Le rôle de la commission des sondages : en réaction à un article du Télégramme

Résumé Le Télégramme vient de publier un article qui restitue des interviews auprès de la Commission des Sondages. Il répartit « ce qu'il faut savoir » sur les contrôles effectués en cinq points : la méthode, les sondages retoqués, les hypothèses de second tour, les échantillons, l'abstention. Je livre une vision critique qui écarte l’argument de qualité que tirent les sondeurs de ce contrôle.


Le Télégramme de Brest a publié le 3 janvier un article dont je viens de prendre connaissance, intitulé « Cinq choses à savoir sur la commission des sondages ».

(https://www.letelegramme.fr/elections/sondages/cinq-choses-a-savoir-sur-la-commission-des-sondages-03-01-2022-12899278.php).

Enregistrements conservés
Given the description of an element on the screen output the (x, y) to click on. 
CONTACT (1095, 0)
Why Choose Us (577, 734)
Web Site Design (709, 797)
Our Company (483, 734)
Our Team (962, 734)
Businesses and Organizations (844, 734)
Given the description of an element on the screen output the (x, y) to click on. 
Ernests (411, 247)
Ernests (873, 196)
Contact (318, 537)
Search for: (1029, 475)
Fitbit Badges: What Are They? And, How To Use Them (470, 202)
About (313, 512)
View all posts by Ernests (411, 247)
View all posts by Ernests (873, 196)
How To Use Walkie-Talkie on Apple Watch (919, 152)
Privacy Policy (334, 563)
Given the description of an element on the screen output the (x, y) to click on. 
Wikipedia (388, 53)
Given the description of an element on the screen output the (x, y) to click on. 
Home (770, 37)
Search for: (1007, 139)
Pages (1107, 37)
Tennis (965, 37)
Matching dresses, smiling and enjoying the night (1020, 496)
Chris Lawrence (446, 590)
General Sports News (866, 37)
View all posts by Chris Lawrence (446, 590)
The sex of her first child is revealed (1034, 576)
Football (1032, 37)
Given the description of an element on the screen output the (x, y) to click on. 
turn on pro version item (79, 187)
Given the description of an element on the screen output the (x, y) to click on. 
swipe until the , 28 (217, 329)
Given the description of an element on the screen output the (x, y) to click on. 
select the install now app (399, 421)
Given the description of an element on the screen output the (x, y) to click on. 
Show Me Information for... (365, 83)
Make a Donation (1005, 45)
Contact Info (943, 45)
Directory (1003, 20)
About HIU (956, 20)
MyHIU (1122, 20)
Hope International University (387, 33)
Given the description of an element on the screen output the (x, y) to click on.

● Exercice 1: D'après l'extrait sur la commission des sondages, quel est le titre de l'article publié par Le Télégramme de Brest ?
● Exercice 2: Poursuivez le texte sur la commission des sondages après sa dernière phrase.

● Résultat de l'exercice 1: « Cinq choses à savoir sur la commission des sondages »

● Résultat de l'exercice 2:
Le sujet est important car dans leur rhétorique les sondeurs avancent les contrôles de la Commission en témoignage de la qualité de leur production. Cela me donne l’occasion de préciser de mon côté ce qu’il faut savoir. En préambule je veux dire qu’il n’y a pas lieu d’accabler la Commission qui fait comme elle peut, n’étant pas adaptée à la situation et n’ayant pas les moyens nécessaires à un contrôle sérieux. Je ne vais pas aborder ces points que je développe dans mon ouvrage récent sur les sondages (pages 152 à 157) et vais me contenter de commenter chacun des 5 points de l’article qui résulte d’interviews de responsables de la Commission. Je mettrai en italiques ce qui en provient.

Point 1. La méthode

C’est évidemment le point le plus important.

Dans un délai de 24 heures, elle contrôle que l’échantillon « est représentatif du corps électoral » et que la formulation des questions n’est pas biaisée.

Déjà on peut imaginer qu’en si peu de temps – dû à la pression des sondeurs qui souhaitent publier au plus vite - les contrôles sont assez formels, sachant que la commission ne dispose que de deux experts statisticiens « indépendants » et externes pour mener ce travail.

Pour la représentativité c’est immédiat, puisque cela se rapporte à l’usage de la ‘méthode des quotas’. Cependant c'est un qualificatif dont j’ai pu montrer l’usage flou et très restrictif, succinctement dans :

https://www.lemonde.fr/idees/article/2021/12/14/il-faut-ramener-l-activite-sondagiere-dans-le-champ-scientifique_6106044_3232.html,

et en profondeur dans mon ouvrage (cf. pages 33 à 36).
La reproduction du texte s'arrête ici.